I tried to resist your charms. I really did. I vowed that I would not watch this series of the ‘Great British Bake Off’ because it would just be too painful.

Because earlier this year I broke up with baked goods. I joined Slimming World and vowed as the big 4-0 loomed that I would finally, finally get to target weight.

The reality of that is that me and bread, and buns and biscuits, are no longer in a loving and fulfilling relationship. (PS: I could still have bread and buns and all - but with me, such goods are like a can of Pringles - once I pop, I can’t stop, so I have to take an all or nothing approach).

So it seemed obvious that watching ‘Bake Off’ would be a cruel form of torture - and lead me down a very slippery slope towards temptation.

I would struggle to watch each episode without being overcome with a craving for icing topped, burnt turnovers and thick slices of plain bread clattered in real butter. (Even writing this is making me weep).

But as the weeks went on, you wore me down, Paul - glaring out from the Iplayer at me with those eyes and the promise of great bakes, delicious desserts and not a whisper of a soggy bottom.

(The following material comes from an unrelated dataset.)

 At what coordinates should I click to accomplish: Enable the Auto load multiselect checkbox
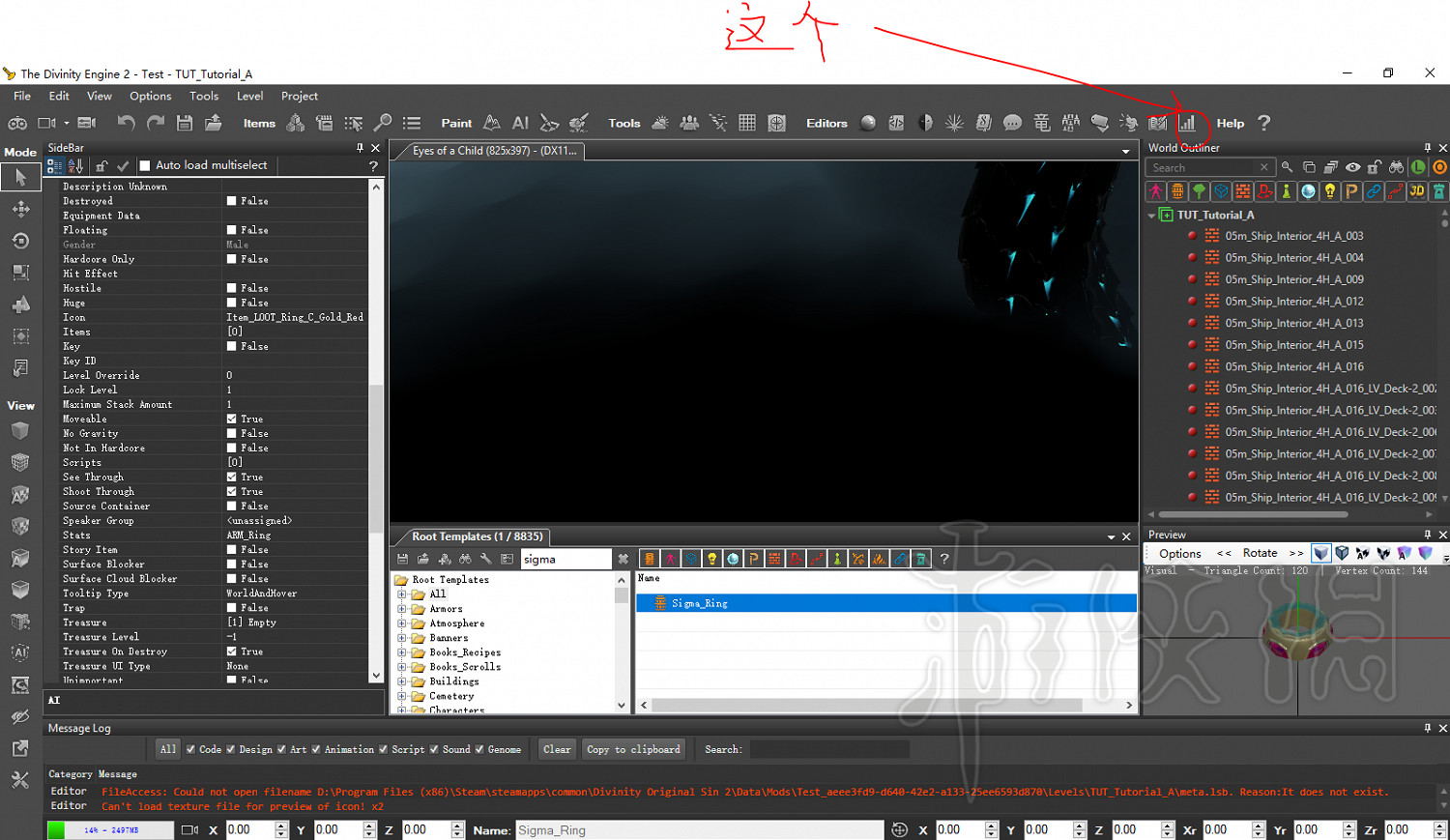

So, my resolve crumbled and I found myself binge watching all previous episodes of this series while sick last weekend. Once I stopped, I couldn’t stop. I had to see the dough rise. I had to see the show-stoppers succeed or fail. I had to to see who the master baker was - even though we all know, Paul, that it’s you. It’s always you.

But, my big 4-0 looms still Paul and I can’t give into temptation and actually eat buns. It would do me no good in the long run, so I have to find other things to admire while watching. Of course, top of the list is you. I like a man who knows how to handle his dough and can knead like a pro.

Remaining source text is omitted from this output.